Our Android end-to-end testing builds in CI were slow and flaky because the test shards were unbalanced and the entire build had to wait for the single slowest shard on a third-party testing platform.

Solution

We built a runtime-aware sharding mechanism that uses historical test duration and stability data to pack tests greedily in an in-house testing platform with EC2-hosted emulators, ensuring all shards have a similar total runtime.

Impact

The end-to-end build time was reduced by 9 minutes (a 36% improvement), decreased the slowest shard’s runtime by 55%, and compressed the time difference between the fastest and slowest shards from 597 seconds to just 130 seconds.

Introduction

At Pinterest, one of the Test Tools team missions is to save engineers time across development, testing, and shipping. Delivering on that mission requires fast, reliable feedback for our end-to-end (E2E) testing pipelines. As our app and test suites have grown, we faced a familiar challenge: how do we keep E2E tests fast and reliable as test volume and complexity rise in CI?

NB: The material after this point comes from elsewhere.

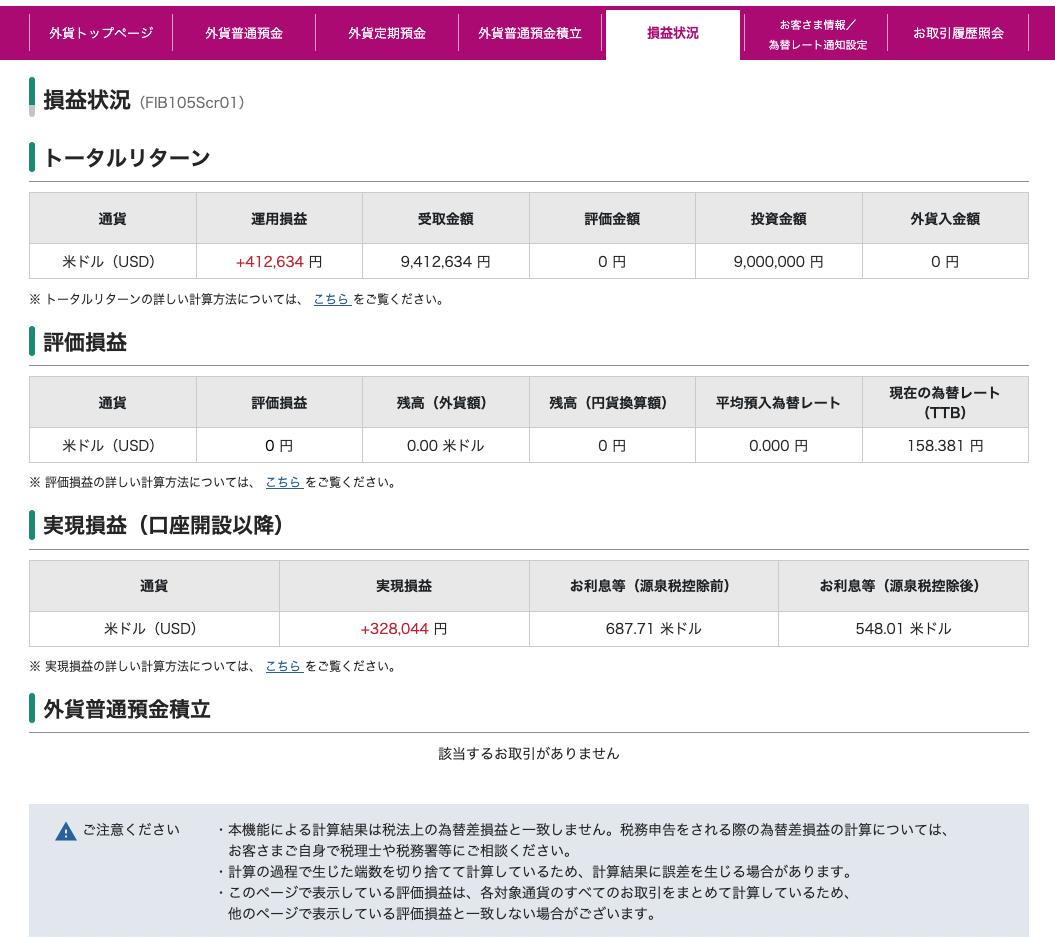Select the 外貨普通預金積立 tab
The height and width of the screenshot is (937, 1055).
pos(530,33)
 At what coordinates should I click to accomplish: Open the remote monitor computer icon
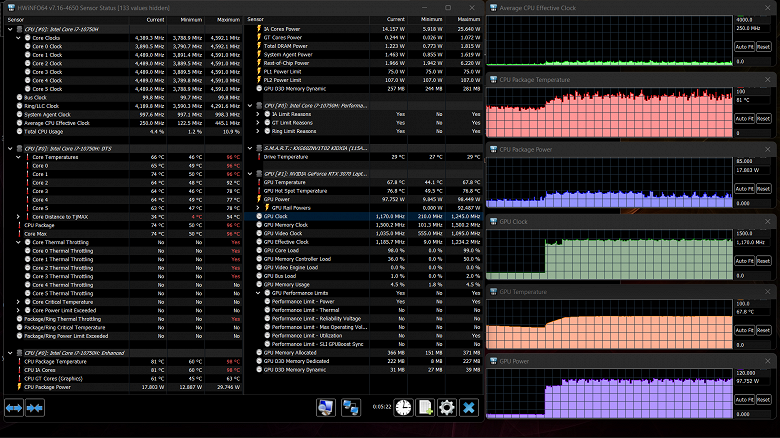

Our Android E2E tests run on emulators and devices that exercise real user flows. In CI, we traditionally split these suites into shards by package names. The test run and parallelism were managed by Firebase Test Lab (FTL) based on the packaged sharding. This type of sharding created imbalance: some shards finished quickly while others dragged on — so the slowest shard gated the build.

To make feedback predictable and fast, we moved to time-based sharding with a new in-house testing platform and infrastructure. Using historical runtimes, we assign tests so each shard takes roughly the same time, not merely the same count of tests. This post explains how we built in-house time-based sharding for Android at Pinterest, how we handle flaky tests, and how the change reduced build latency and improved developer velocity.

Key terms we’ll use

  • Emulator: a virtual Android device used to run tests in CI.
  • Shard: a batch of tests that runs in parallel with other shards.
  • Time sharding: assigning tests to shards using historical runtimes so all shards finish around the same time.
  • Flaky test: a failed test passes in retries without code changes.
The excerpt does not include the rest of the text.